Data on vehicle speeds are critical for designing safer streets – but it’s only one tool in a city’s digital arsenal. With Uber’s release of their new speed datasets linked to the SharedStreets referencing system, these important new datasets can be translated and linked with existing city data and tools, to create a fuller picture of what’s happening on city streets. SharedStreets is designed to unlock the old walled gardens, so cities and companies can work together to design streets that work better for everyone.
SharedStreets references are unique identifiers that allow data linked to different basemaps to be linked together. To learn more about how the SharedStreets referencing system works, see the documentation here.
In this post, we will walk through an example of how SharedStreets can link incompatible datasets by combining Uber’s speed data with bicycle and pedestrian injury collisions in New York City. This is just one example of how this speed data can be combined with any street-linked dataset using SharedStreets.
To learn more about how the SharedStreets referencing system works, see the post here.
Uber’s speed data sets are generated using an OpenStreetMap (OSM) derived road network.
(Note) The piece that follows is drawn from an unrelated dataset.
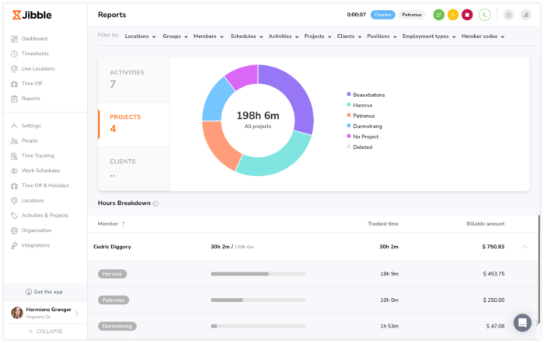Open Dashboard from the sidebar
This screenshot has height=343, width=544.
coord(34,39)
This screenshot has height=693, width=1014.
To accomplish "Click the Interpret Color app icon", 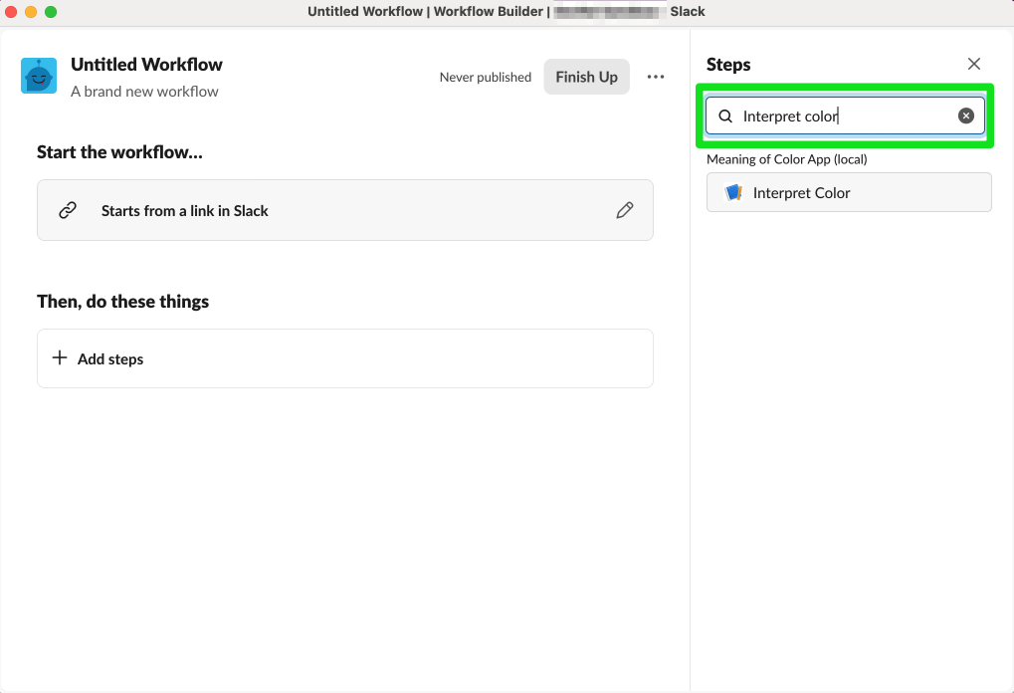I will click(x=732, y=192).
Uber makes data available using their own internally defined “segment” and “junction” identifiers, and provides a set of index files that relate their internal IDs back to the original OSM way and node IDs. In order to visualize this data it needs to be linked with a map. Building on our general purpose data processing library and command line interface (CLI) SharedStreets developed tools for extracting Uber speed data and connecting Uber segments and junctions with SharedStreets References and an OSM-derived geometries.
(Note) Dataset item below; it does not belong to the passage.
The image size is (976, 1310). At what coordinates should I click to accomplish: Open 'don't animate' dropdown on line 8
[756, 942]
To get started download the Uber speed data for a given city from the Uber Movement portal. The data set consists of several zipped files in CSV format. You will need the segment and junction data files, as well as either the quarterly “hour of day” aggregate summary, or “hourly” speed data for a given month. Once downloaded extract the zipped files into a directory.
Next install the SharedStreets speed tool using yarn or npm:
$ yarn global add sharedstreets-speeds
$ npm install -g sharedstreets-speeds
To extract the data from Uber files create a geojson polygon enclosing the area of interest. You can use a GIS program or a free online tool such as GeoJSON.io to draw the polygon. This file will act as a filter – only road segments with speed data inside the polygon will be exported.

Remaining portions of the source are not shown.